The man and his wife, who own their own home valued at $975,000, told the court they needed the money to help pay down a $400,000 mortgage, which they had taken out to pay for home renovations and a new car.
They said their debt situation was partly due to their "regular overseas travel as a family unit". The man also cited a need for an income supplement so he could reduce his working hours, a fund "in lieu of non-existent retirement savings" and "for contingencies in life".
Justice Lindsay said while the woman's will "speaks powerfully against any provision being made from her estate" to her youngest son, there were a number of factors which qualified him for a family provision order.
He said the mother's views were "uninformed by knowledge that, rightly or wrongly, he was harbouring a resentment against the deceased based upon a belief that she had abused him".
"Despite her negative assessment of the plaintiff's relationship with her, and her emphatic rejection of any testamentary provision for him, her explanation of her motives in making no provision is as much a 'cry from the heart' for a lost relationship as it is a criticism of the plaintiff and his wife," he said.
"In stating that she was 'unable to understand' why the plaintiff had 'chosen' to ostracise her, in recording that she 'would love to have the opportunity to spend regular quality time' with the plaintiff and her grandchildren, and in expressing extreme disappointment with a lack of support or comfort from the plaintiff, the deceased was affirming her ongoing affection for the plaintiff, not unequivocally repudiating him."
Justice Lindsay said the court "must endeavour to place itself in the position of the deceased". He found that upon "viewing the totality of the relationships", the mother's disclaimer was "not an absolute bar to the making of a family provision".
Weighing against granting a significant payout was the mother's "deliberate" wish to write him out of her will, and the financial needs of the older brother in caring for an autistic child. The $75,000 was "commensurate with his limited relationship with the deceased".
Inviting submissions about costs, Justice Lindsay expressed "disquiet" about the size of the legal bills racked up by the plaintiff and his brother of $160,000 and $140,000 respectively, noting they were "disproportionate to the outcome of the proceedings".

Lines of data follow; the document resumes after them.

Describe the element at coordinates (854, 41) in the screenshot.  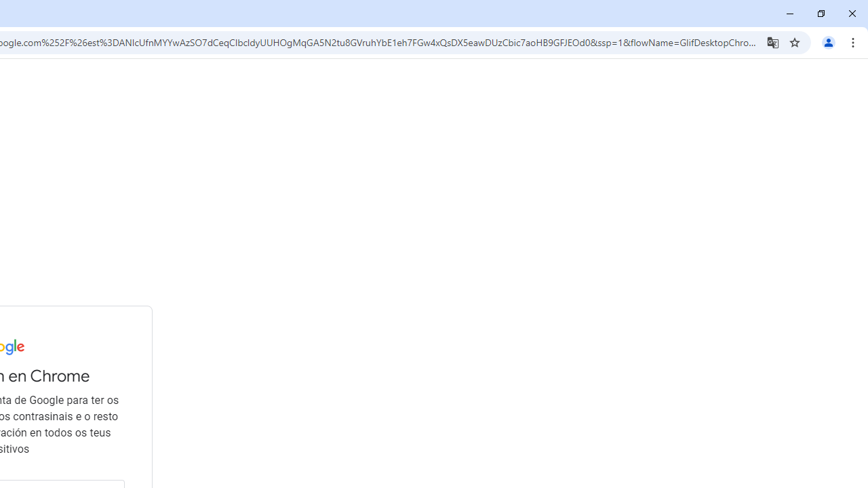
I see `'Chrome'` at that location.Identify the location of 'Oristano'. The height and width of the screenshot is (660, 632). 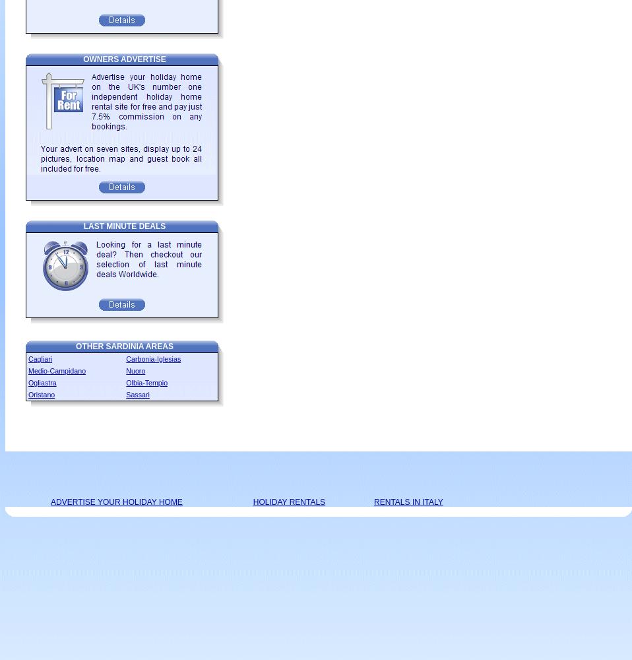
(41, 394).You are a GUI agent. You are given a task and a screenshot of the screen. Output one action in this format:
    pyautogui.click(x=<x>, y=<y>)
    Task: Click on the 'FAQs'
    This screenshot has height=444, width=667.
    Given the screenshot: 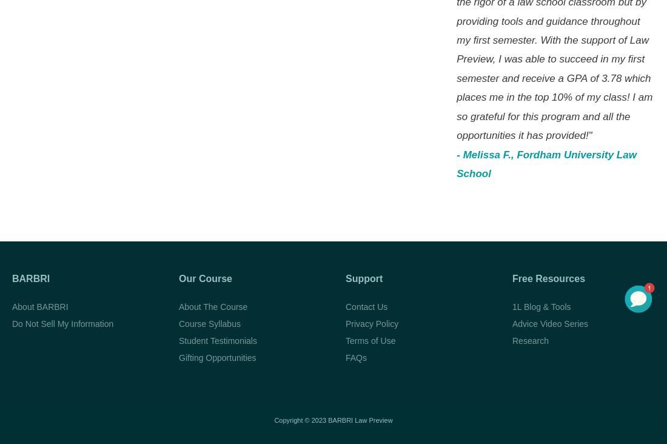 What is the action you would take?
    pyautogui.click(x=355, y=356)
    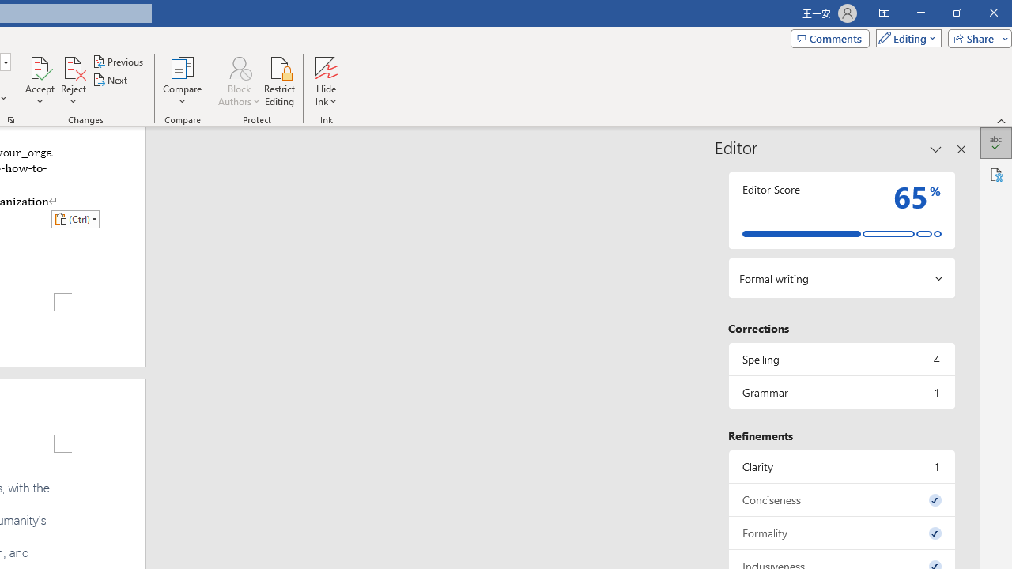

"Had the plaintiff had a consistent, supportive and loving relationship with his parents - more particularly, his mother - throughout his life he would have a greater claim to his mother's bounty than he now has," Justice Lindsay said.
'WHAT IS THE POINT OF DOING A WILL?'
Shine Lawyers wills and estates expert Tracey Ryan said challenging wills was "messy", but the legislation was "quite strict". "You have to show you haven't had 'adequate maintenance support and provision for the advancement in life of a person'," she said.
Ms Ryan said there was a common misconception that contesting wills - which only happens in around 10 per cent of cases - was unfair.
"Fair is such a subjective concept," she said. "The starting point is your mother or father, whoever it may be will make a will, it is then for a court to decide whether that was appropriate in all the circumstances. Every case will be different because family structures are different."
The general legal principle is that people should provide for their families.
"People come to me sometimes and say, 'What is the point of doing a will if someone can challenge it later on?' But without a will you have no say," she said. "It's the first starting point."
She argued the legislation was written to protect both sides when "things that have happened aren't right".
"On occasion a client will come in and say, 'I want to change my will. Johnny didn't visit me last week.' People can be written out of a will over one small incident," she said.
"What we always say is make your will, provide us with any evidence as to why you aren't making provisions for someone. Often you'll have a clause as to why, or a separate affidavit - because unfortunately the deceased can't speak for themselves after they're gone."